Day after day, hour after hour, minute after minute, I see myself more and more like him.
When I am strong in the face of crisis. When I am able to make the whole room laugh even though inside I am crying. When I carry the weight of supporting my family on my shoulders. When I am successful according to others, but can't see anything I have done right. When I am easily hurt, but rarely show it. When I can't sleep. When I am totally and completely stubborn. When I eat too much. When I make a joke that could be considered by some "inappropriate". When I look in the mirror and see that I should be standing straighter, not slouching. When I lose my temper. When I hold my children and hope they feel safe in my arms. When I stay up late at night worrying about things I can't really control.
I thank God for sparing him and giving him another chance to live when I was only 5 years old in 1981. And again in 1992. As hard as it has been to live without him for the last five years, I can't even imagine everything I would have missed if he hadn't survived the first or second bypass surgery.
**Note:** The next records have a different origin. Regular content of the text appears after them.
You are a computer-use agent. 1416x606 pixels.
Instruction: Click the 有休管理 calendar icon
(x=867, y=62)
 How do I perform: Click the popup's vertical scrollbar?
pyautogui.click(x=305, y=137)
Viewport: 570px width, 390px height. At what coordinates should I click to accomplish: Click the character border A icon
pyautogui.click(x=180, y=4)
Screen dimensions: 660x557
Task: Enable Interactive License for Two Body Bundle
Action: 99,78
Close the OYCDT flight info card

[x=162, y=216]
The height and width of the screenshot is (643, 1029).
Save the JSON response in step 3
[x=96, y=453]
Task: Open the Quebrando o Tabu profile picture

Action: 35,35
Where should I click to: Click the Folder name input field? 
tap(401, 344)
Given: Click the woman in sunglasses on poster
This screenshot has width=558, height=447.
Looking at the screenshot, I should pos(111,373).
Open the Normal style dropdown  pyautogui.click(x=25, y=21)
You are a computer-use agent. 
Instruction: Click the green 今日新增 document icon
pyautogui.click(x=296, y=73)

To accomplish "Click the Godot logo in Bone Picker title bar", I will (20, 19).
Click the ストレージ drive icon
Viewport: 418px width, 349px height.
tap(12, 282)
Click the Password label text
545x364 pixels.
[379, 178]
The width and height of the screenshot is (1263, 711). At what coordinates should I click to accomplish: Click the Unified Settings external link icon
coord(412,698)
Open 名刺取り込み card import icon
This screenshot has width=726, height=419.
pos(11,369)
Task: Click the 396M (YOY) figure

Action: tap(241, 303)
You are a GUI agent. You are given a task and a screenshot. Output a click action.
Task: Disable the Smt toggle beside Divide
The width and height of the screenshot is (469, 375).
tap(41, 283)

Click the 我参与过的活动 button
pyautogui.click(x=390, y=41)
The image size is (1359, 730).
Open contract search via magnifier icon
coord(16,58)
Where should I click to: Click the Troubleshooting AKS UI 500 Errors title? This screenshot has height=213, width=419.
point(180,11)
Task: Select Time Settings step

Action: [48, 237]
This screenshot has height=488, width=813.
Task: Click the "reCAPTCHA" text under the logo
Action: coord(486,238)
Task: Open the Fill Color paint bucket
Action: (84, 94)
My kindergarten graduation. My elementary school graduation. My junior high band competitions. My basketball and softball games. My induction into Honor Society. My senior year ring ceremony. My high school and college graduations. My wedding day. The birth of Bigg H. He would have missed it all. WOW.
So many times, I think back about him and the words I hear over and over are from Reba McEntire's song "The Greatest Man I Never Knew":
"Everything he gave to us took all he had."
I realize that this person gave me (and others) so much of himself, there wasn't anything left for him.
In an instant, on the night on May 14, 2003, alone in an exam room of his office, he was gone.
This world was too much for him.
He is happy now. He isn't in pain. He isn't worried or stressed. He isn't sad.
So, thanks for everything Dad. I love you and miss you more than you will ever know.